Относимый посторонними к тому типу руководства, чьё представление о власти — секретарша на коленях под столом, Ралф, в действительности, больше заботился о других, нежели временами полезно бывало ему самому. Любил — и по-настоящему был к ним внимателен — взводы детворы, что всегда появлялись на семейных сборищах, вроде сегодняшнего. Детвора это улавливала, ценила и кокетничала с ним тоже. Друзьями он дорожил за их готовность резать ему в глаза правду-матку и говорить что-нибудь вроде: «Твоя беда, Ралф, в том, что для своей работы ты недостаточно фанатик контроля», — или: «Ты же вроде как должен позволять себе иллюзию, что занят чем-то значимым, а тебе, похоже, насрать». Его мозгоправ ему то же самое говорил.
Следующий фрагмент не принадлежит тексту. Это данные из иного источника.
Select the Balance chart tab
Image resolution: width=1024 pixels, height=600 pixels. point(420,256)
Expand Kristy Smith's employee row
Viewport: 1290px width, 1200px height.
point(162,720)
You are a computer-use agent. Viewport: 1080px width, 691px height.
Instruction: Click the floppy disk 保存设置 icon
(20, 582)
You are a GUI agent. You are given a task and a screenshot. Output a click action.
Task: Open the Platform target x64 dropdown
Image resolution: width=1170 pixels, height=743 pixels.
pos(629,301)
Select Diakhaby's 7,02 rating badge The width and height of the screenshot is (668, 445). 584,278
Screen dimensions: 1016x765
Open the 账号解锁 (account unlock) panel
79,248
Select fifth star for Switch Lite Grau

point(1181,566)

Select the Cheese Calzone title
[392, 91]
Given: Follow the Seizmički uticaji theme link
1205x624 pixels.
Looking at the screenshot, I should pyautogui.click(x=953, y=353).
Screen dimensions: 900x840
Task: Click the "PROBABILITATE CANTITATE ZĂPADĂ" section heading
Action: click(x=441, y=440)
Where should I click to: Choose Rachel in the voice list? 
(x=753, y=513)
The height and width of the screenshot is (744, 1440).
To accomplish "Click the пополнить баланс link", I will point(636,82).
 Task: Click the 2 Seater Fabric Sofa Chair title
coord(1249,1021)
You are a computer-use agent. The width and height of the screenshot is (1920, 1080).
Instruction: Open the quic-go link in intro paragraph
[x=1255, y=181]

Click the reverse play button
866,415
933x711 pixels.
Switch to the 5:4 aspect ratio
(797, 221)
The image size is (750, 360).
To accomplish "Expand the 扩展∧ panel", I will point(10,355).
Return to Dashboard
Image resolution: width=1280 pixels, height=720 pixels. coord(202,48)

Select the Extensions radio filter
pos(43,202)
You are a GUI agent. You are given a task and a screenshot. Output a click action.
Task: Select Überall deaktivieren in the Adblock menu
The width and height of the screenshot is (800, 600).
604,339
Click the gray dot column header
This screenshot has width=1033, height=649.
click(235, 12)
Что Ралф понимает? Он смотрел в зеркала и видел кого-то в нормальной для своих лет форме, он шёл и проводил положенное время в гидромассажной ванне и на теннисном корте, во рту располагал кое-какой дорогостоящей стоматологией, которую применял к еде изысканно и тщательно. Милая супруга, Шондра, что тут скажешь? Детки — ну, время ещё есть, оно покажет. Джельсомина, малышка, сегодня выходит замуж за преподавателя из колледжа в Л.А., из хорошей семьи, с которой Ралф вёл безупречные и даже почётные дела. Доминик, «кинематографический управленец», как Рал фу нравилось его называть, накануне ночью прилетел из Индонезии, где был линейным продюсером некоего кина про чудовищ, чей бюджет требовал корректировки от часа к часу, поэтому он много времени висел на телефоне, дороговато, но, быть может, удавалось попутать тех, кому его случилось прослушивать. И Ралф-мл., который однажды должен будет взять на себя руководство «Предприятиями Ралфа Уэйвони», приехал своим ходом, взяв отгул от обязанностей управляющего придорожного салона «Огурец» в Винляндии.
— Тебе надо понимать одно, — доверился Ралф своему тёзке в тот день, когда пацану стукнуло восемнадцать, и ему на три года раньше устроили вечеринку ventunesimo[43], ход в то время разумный, учитывая множество талантов, что в его личности проявлялись к попаданию в неприятности, — пока слишком ни во что не вляпался: мы — стопроцентная дочерняя компания.